Spring, Sun, and Strawberries

Two weeks ago, I ate the first spear of asparagus right out of the garden. We had dug the pit a year ago in February. It is quite a process to prepare an asparagus bed. We were excited to try and see if we could do the work necessary. That first spear was a delight. We have had two small harvests since then. The asparagus tastes like spring and sun and newness of life.

I have to admit I have always disliked asparagus. Until about five years ago, I refused to eat it. I was in restuarant where my friend Ben Murray was the chef and he had a halibut dish which he served with fresh asparagus. I wanted to try the dish and he said, "try the asparagus. I know you will like it!" And I did! Who knew? I had only had the asparagus out of a can as a kid and it was mushy and slimy. Wow, fresh, crunchy, tasty.

Two days ago, I did something I have never done before. I ate a strawberry right out of the garden. My husband and I planted some strawberry plants this spring. The birds got the first few.

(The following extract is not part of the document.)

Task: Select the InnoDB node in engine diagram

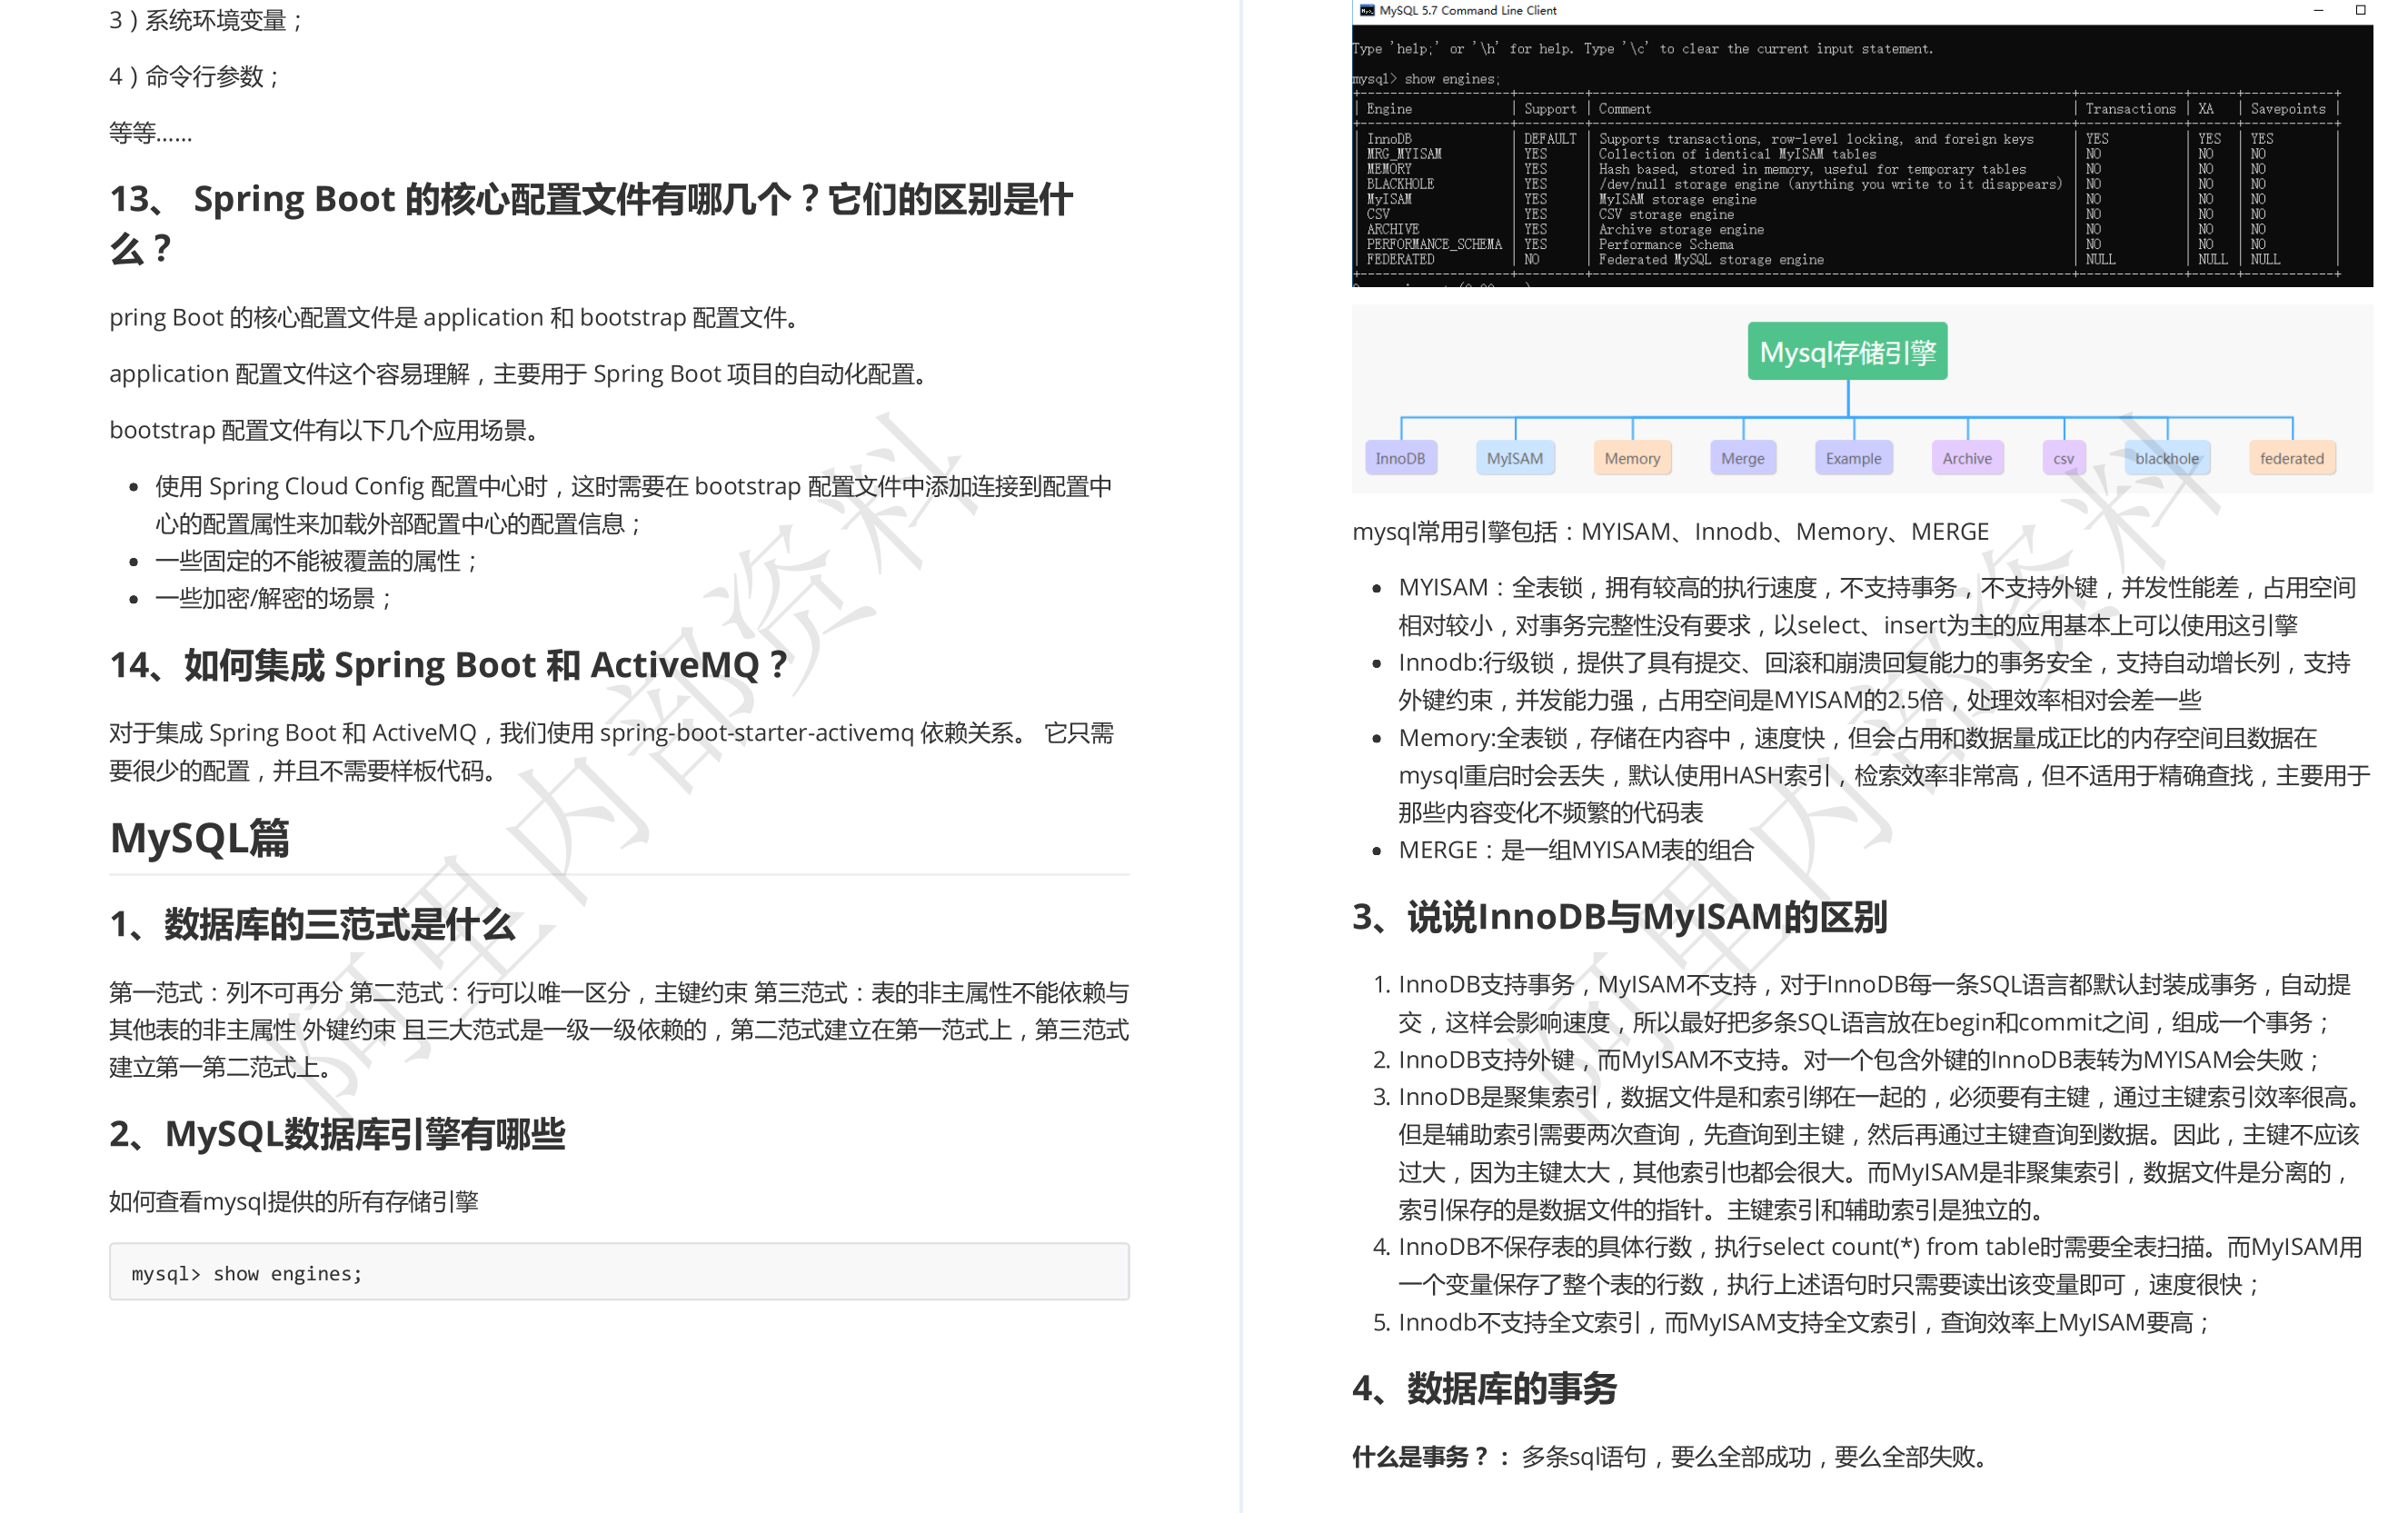Action: pos(1400,458)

I finally bought some old fashioned black net and covered those plants.

The strawberry was warm from the sun. It was bright red. The strawberry tasted of the warmth of the sun and if you will, it tasted red and like strawberry should. Like the asparagus, there is something phenomenal about fruit right out of the garden.

I did not grow up gardening. I come by it late in life. I am not a garden guru, just someone who puts the plants in the ground and hope and pray they will grow and produce vine-ripened tomatoes, tasty new potatoes and onions, radishes, lettuce and carrots.

The winter was so long, and cold and dreary. I am truly grateful for the spring, for the flowers and for the produce of the garden. The older I get, the more delightful and the more tasty the harvest becomes. There really is something different eating in season and out of the garden instead of the unripened fruits and vegetables that come out of season. Those reflections will come later.

For now, it is enough to in the words of psalmist, "The eyes of all look to you, and you give them their food in due season...You open your hand, and you satisfy the desire of every living things." I know that I have learned to be thankful and satisfied for the gifts of the garden and of God's good earth. I am delighting in the strawberry, the asparagus and for the fruits and vegetables sprouting in the warmth of the sun.